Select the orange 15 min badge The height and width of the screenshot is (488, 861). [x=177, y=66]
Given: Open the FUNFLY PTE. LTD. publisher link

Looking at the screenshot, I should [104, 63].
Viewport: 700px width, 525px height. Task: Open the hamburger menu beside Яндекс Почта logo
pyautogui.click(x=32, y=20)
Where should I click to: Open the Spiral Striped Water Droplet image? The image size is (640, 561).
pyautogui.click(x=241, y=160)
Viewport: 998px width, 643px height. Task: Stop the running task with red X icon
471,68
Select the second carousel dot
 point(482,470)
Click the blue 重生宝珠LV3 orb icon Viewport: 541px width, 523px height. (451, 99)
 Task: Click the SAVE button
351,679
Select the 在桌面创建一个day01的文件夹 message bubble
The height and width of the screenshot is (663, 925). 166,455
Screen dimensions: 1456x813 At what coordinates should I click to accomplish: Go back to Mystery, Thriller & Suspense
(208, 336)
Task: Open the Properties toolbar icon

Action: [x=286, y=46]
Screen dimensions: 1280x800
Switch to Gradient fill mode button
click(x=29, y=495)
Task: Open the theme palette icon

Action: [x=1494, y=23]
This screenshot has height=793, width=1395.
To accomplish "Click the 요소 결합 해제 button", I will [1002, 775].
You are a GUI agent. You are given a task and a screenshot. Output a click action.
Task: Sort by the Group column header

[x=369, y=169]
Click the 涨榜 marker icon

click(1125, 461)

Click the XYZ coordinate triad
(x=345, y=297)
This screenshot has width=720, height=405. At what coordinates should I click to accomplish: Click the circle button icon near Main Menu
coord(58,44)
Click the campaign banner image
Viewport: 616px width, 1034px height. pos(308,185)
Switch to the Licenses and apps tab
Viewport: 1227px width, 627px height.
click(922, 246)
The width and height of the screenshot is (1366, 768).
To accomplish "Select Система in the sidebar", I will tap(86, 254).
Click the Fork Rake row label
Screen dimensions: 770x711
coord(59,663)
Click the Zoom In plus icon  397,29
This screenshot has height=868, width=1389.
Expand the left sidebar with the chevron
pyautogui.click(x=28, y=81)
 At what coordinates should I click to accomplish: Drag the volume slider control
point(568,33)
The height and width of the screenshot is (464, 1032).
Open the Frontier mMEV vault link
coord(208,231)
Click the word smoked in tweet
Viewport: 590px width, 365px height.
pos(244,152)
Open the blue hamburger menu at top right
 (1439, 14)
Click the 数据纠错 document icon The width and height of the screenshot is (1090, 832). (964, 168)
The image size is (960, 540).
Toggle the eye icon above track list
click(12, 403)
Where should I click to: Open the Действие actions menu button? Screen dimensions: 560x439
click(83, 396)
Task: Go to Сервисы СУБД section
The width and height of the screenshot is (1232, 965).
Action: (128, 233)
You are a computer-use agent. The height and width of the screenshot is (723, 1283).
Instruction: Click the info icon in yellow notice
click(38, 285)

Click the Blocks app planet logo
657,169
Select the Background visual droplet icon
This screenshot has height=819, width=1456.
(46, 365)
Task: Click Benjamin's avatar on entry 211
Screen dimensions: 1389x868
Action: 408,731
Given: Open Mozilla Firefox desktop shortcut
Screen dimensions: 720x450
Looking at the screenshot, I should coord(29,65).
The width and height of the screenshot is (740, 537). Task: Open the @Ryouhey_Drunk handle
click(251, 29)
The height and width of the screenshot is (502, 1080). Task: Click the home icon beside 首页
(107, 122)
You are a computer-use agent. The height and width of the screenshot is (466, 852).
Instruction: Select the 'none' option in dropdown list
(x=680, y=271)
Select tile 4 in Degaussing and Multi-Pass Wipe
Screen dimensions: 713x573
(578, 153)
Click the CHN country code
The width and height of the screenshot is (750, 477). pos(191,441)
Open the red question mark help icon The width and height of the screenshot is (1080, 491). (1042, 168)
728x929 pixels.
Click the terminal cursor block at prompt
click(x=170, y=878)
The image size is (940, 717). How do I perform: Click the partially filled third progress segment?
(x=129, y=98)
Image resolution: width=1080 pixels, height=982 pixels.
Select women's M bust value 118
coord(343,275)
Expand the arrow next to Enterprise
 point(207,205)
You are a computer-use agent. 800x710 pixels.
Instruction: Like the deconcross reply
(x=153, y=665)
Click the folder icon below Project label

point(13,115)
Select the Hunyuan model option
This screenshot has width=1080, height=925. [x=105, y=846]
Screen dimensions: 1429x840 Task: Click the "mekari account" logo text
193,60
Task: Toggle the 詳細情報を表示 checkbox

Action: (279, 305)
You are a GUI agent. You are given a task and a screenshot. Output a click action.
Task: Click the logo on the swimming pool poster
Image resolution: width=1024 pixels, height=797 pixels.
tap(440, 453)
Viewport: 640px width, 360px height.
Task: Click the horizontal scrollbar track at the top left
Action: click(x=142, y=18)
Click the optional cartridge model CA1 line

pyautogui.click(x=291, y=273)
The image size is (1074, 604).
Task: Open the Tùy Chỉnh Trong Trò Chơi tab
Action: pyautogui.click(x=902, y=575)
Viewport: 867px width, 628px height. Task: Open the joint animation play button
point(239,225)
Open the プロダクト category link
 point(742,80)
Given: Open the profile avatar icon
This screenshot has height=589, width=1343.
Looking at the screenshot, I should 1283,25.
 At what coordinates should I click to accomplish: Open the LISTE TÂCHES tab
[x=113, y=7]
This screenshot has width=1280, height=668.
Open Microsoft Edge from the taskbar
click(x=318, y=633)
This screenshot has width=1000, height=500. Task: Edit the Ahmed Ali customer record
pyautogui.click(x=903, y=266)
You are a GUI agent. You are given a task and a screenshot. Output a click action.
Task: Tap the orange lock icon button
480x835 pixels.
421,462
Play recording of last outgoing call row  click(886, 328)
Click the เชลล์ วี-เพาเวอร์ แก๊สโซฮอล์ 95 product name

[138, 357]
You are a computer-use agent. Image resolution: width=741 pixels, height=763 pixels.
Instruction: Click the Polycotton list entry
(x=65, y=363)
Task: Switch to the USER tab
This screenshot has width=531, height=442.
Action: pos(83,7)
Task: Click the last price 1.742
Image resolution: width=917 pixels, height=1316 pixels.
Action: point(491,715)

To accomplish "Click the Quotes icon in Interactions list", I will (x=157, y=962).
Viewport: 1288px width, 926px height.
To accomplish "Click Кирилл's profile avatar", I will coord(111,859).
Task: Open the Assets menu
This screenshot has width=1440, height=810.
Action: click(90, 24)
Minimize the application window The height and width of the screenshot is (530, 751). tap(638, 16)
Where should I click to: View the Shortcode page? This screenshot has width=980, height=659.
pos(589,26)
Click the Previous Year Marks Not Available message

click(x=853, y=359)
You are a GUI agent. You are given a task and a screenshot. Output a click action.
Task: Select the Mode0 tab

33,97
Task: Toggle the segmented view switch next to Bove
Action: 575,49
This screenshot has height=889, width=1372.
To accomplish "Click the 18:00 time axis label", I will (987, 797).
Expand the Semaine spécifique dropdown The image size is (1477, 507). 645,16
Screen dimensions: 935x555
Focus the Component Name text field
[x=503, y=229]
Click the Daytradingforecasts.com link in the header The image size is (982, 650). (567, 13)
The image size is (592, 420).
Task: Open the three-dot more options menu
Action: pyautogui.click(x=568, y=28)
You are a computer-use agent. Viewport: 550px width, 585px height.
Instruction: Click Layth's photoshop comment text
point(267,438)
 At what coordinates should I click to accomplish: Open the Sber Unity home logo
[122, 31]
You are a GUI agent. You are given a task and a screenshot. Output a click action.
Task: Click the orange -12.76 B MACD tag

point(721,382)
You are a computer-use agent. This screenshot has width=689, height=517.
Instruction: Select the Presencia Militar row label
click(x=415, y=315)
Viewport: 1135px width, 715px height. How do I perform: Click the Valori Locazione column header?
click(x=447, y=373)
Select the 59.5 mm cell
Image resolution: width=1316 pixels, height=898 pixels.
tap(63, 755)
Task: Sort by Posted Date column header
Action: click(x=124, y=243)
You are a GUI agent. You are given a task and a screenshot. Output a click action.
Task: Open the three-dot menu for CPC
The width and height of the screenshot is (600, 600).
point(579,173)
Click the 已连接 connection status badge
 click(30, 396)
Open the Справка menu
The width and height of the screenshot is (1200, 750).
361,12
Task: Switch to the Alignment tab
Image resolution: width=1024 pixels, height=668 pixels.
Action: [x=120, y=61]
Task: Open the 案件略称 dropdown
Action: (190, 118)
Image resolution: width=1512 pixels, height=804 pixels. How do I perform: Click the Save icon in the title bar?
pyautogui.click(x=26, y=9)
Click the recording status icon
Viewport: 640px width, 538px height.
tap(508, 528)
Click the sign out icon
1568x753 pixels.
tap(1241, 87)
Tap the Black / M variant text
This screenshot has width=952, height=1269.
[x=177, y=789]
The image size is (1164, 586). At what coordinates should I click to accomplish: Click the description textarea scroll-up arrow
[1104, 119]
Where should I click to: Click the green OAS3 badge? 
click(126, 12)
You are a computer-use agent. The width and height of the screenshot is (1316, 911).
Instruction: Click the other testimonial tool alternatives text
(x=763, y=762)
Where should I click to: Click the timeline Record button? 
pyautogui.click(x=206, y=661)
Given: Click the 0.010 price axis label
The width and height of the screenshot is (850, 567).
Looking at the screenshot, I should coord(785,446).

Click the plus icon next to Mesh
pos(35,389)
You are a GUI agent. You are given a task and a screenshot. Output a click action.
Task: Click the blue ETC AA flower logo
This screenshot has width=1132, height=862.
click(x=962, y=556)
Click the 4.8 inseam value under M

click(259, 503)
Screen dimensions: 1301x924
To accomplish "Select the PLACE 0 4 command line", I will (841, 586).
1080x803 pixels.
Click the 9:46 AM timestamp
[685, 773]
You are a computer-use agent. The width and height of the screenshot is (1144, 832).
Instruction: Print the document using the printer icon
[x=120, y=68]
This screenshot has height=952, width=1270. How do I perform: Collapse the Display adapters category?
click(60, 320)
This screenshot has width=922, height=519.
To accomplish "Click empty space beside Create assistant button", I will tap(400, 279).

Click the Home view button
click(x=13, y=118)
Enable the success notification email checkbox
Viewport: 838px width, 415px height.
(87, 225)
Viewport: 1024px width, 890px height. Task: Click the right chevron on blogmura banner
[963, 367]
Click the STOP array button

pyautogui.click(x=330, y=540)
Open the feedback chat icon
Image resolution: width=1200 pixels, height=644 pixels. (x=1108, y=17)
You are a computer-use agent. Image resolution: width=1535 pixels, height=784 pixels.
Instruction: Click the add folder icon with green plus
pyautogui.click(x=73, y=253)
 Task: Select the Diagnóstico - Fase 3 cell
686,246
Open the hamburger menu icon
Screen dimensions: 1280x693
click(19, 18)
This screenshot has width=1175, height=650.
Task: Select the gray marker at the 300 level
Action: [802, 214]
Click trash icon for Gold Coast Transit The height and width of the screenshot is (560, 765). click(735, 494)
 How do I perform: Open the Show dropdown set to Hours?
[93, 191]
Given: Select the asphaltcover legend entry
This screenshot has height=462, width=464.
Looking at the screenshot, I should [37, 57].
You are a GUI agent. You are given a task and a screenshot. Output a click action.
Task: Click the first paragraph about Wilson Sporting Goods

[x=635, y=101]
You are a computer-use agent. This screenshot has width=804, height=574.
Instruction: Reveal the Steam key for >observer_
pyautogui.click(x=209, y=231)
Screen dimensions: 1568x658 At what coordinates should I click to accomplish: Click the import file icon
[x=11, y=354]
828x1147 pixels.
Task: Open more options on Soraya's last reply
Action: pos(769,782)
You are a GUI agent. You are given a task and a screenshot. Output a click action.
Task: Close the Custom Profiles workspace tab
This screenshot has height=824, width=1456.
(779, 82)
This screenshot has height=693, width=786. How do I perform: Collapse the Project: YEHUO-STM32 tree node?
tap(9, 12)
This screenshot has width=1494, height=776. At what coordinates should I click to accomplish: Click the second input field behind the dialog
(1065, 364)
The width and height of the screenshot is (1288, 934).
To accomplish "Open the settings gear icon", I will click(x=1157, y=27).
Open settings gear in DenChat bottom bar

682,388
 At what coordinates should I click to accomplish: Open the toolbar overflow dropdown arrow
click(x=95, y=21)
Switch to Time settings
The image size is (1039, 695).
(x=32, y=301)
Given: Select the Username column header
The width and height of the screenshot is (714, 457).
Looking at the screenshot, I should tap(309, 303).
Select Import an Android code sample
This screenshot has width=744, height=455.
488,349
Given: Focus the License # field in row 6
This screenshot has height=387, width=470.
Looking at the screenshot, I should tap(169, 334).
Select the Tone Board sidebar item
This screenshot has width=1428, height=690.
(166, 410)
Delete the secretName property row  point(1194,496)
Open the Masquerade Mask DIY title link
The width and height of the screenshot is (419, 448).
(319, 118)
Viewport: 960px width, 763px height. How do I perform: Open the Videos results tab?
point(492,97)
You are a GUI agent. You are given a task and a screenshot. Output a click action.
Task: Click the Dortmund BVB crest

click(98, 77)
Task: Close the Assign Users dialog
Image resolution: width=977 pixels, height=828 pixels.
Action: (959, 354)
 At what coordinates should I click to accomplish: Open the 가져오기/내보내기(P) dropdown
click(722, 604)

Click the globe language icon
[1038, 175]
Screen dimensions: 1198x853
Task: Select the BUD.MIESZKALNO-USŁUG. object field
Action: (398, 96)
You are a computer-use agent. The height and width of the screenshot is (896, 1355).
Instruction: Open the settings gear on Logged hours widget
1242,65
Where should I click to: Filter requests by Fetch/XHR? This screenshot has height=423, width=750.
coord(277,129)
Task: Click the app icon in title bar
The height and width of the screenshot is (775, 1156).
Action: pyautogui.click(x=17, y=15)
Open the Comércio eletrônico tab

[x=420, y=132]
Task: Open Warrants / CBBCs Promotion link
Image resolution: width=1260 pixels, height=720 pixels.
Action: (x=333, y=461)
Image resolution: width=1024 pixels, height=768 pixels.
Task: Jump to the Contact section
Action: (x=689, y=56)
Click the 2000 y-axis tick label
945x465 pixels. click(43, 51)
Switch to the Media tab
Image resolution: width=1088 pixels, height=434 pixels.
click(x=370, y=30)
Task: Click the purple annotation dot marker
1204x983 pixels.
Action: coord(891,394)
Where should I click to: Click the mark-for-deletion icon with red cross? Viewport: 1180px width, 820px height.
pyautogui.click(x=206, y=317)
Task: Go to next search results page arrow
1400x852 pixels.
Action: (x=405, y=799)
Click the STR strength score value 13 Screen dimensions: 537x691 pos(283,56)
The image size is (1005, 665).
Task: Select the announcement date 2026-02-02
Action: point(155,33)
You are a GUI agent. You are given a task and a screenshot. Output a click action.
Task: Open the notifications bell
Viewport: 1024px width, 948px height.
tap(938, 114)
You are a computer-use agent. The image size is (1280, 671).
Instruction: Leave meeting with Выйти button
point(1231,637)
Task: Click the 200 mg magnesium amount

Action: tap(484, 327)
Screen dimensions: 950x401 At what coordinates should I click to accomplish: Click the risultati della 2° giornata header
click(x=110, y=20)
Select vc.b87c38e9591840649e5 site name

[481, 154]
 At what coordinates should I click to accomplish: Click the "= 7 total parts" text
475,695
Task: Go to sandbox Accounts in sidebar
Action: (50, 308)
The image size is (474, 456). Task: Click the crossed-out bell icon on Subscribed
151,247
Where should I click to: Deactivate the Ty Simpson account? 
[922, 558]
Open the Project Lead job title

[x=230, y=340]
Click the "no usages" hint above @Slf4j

────

▶ YOUR TASK
When the word "avatar" appears in a line of the listing, pull that line out.

▶ OUTPUT BELOW
Task: Click Benjamin's avatar on entry 211
Given: Open the profile avatar icon
To accomplish "Click Кирилл's profile avatar", I will coord(111,859).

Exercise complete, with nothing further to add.